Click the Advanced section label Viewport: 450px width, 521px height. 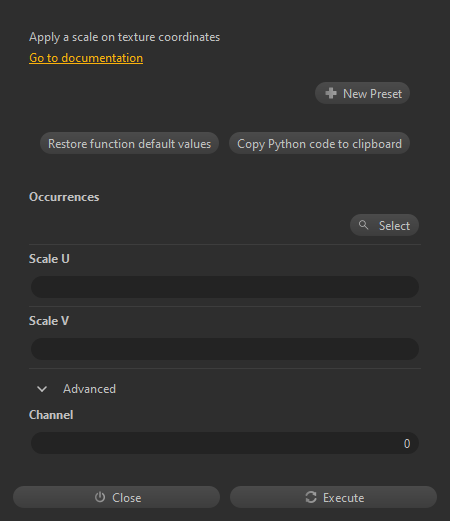click(89, 389)
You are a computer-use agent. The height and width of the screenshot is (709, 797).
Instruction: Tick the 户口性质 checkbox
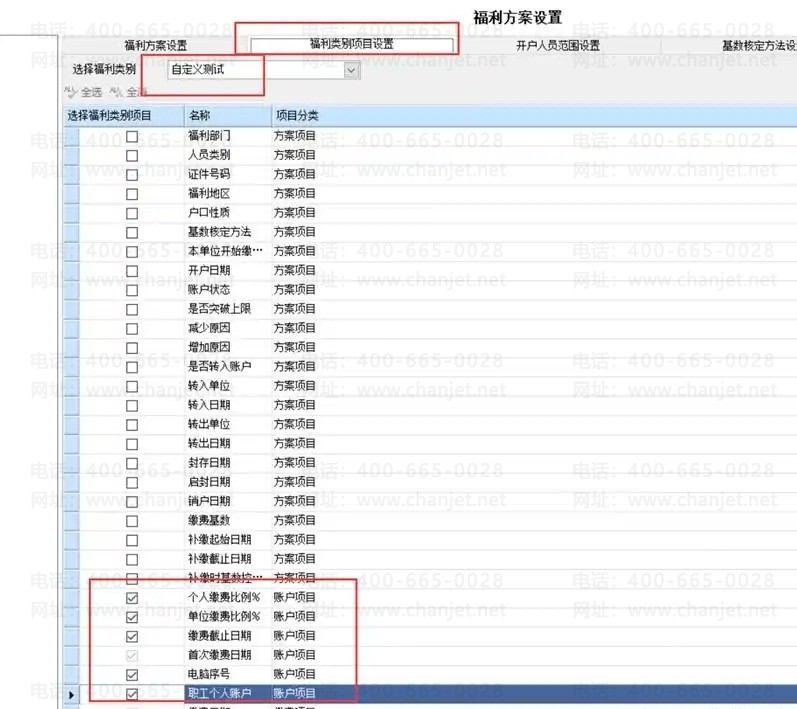click(x=132, y=213)

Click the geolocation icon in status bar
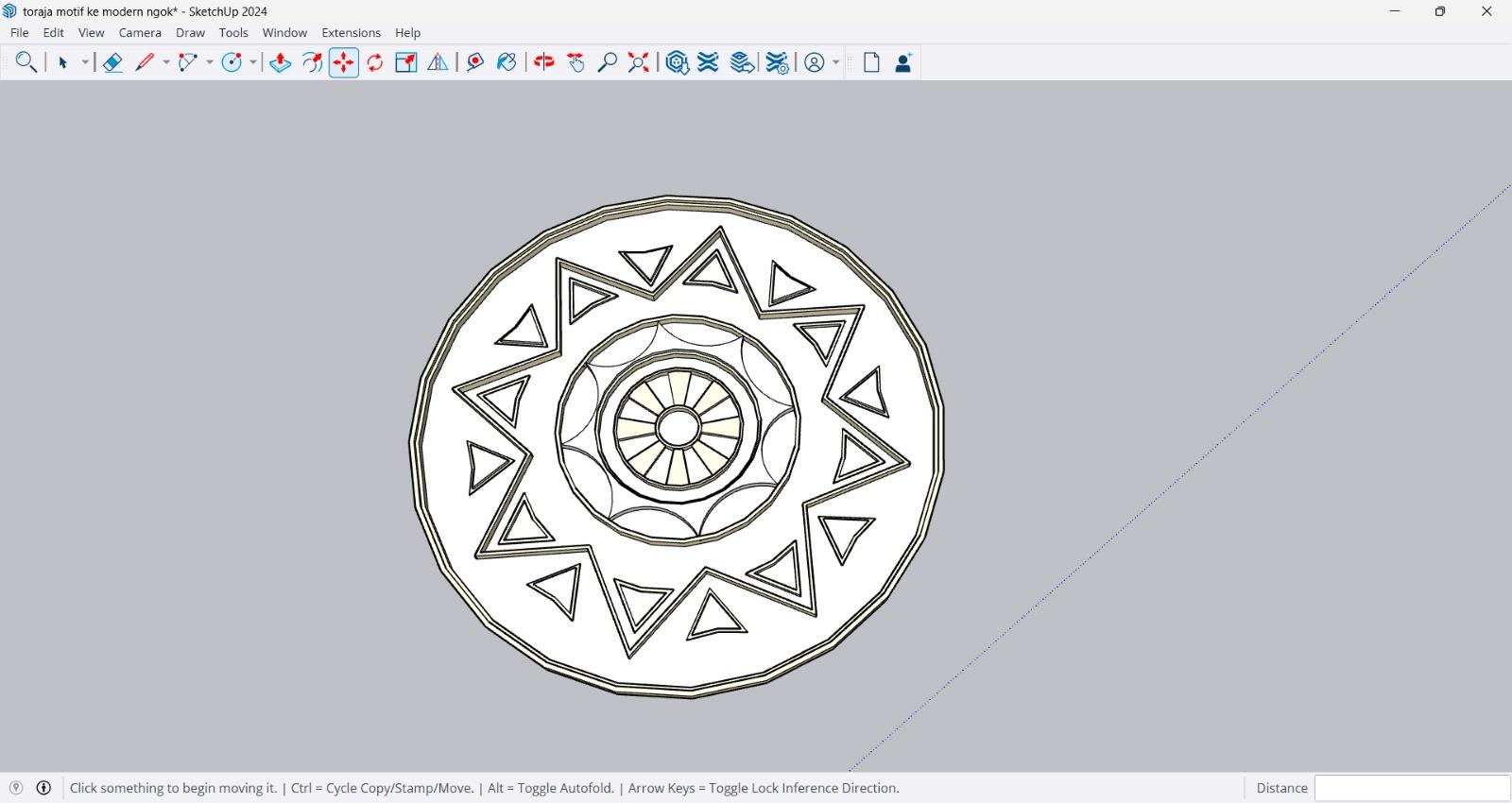(16, 788)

■ ■ ■ ■ ■

WHAT YOU WILL DO: Leave the pictures aside. Set down exactly the lines from the one with "Instruction: Tick the 户口性质 checkbox" through the final line of the listing above.

ANSWER AREA:
Instruction: Tick the 户口性质 checkbox
click(x=132, y=213)

Click the geolocation icon in status bar
(16, 788)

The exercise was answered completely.